Think about your knickers. Your bra, shoes, socks, running shoes, anorak, television, towels, light bulbs, computer, and, sooner rather than later, your car or its parts. If they were made here they would be far more expensive. But they’re made in China, so that’s all right then. OK, workers here lose their jobs, but that’s globalisation for you, and anyway there is still plenty of work for people willing to do it. So that China price is really worth it, right? But what if the China price includes Chinese workers living in dark Satanic conditions and hundreds of thousands of Chinese lives lost every year?
We should consider, too, the deadliest remark in Alexandra Harney’s eloquent and vibrant study, from the wife of a Chinese man dying of the lung disease endemic and often fatal for thousands of workers grinding, polishing and crushing stones for cheap export jewellery. Fifty-five per cent of China’s export goods are made of imported parts, ‘by contract manufacturers you have never heard of that produce goods carrying their customers’ brand names’. An expert on the working conditions of men like her husband, the woman said to Harney: ‘Isn’t it because you Americans have brought all your bad factories to China?’

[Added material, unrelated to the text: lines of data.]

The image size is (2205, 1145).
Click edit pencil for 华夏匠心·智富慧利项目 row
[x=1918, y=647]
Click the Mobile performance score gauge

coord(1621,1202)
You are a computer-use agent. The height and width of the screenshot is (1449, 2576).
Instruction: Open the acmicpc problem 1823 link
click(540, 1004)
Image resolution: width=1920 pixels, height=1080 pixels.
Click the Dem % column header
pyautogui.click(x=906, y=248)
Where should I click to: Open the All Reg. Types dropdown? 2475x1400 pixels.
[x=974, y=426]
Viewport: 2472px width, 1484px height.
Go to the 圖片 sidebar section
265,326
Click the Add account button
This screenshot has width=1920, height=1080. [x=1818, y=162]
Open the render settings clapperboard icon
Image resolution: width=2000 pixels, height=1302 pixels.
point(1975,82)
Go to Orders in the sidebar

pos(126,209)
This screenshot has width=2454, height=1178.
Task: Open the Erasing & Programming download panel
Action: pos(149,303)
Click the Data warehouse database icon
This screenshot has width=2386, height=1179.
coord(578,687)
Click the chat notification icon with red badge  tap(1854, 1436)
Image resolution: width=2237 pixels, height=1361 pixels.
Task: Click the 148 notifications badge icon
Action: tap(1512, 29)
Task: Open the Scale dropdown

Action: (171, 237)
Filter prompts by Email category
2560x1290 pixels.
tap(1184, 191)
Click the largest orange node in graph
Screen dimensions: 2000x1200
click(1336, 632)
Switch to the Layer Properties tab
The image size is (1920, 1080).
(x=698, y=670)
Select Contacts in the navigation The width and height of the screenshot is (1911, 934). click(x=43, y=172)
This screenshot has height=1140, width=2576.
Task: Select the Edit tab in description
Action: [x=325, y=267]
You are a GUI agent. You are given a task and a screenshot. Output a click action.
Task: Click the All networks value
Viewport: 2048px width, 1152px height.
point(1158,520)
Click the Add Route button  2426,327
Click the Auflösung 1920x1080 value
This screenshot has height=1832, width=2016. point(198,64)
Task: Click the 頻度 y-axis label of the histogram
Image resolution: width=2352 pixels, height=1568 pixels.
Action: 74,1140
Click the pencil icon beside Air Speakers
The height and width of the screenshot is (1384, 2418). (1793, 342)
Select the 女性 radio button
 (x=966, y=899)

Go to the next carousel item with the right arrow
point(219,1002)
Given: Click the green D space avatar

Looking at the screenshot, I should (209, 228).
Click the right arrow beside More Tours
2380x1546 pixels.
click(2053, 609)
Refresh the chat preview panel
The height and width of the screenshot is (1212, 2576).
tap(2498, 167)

Dead cheap is not China’s only advantage. It has an excellent infrastructure of airports, harbours and railways. For some labour-intensive goods, Harney explains,
the entire supply chain has moved to China, so that components, machinery repair shops and raw materials are clustered together within a two-hour drive of the factory. It will take time to replicate the cluster effect in other countries with lower costs than China.
The price, the real China price, lies at the core of this meticulously researched and wonderfully readable book.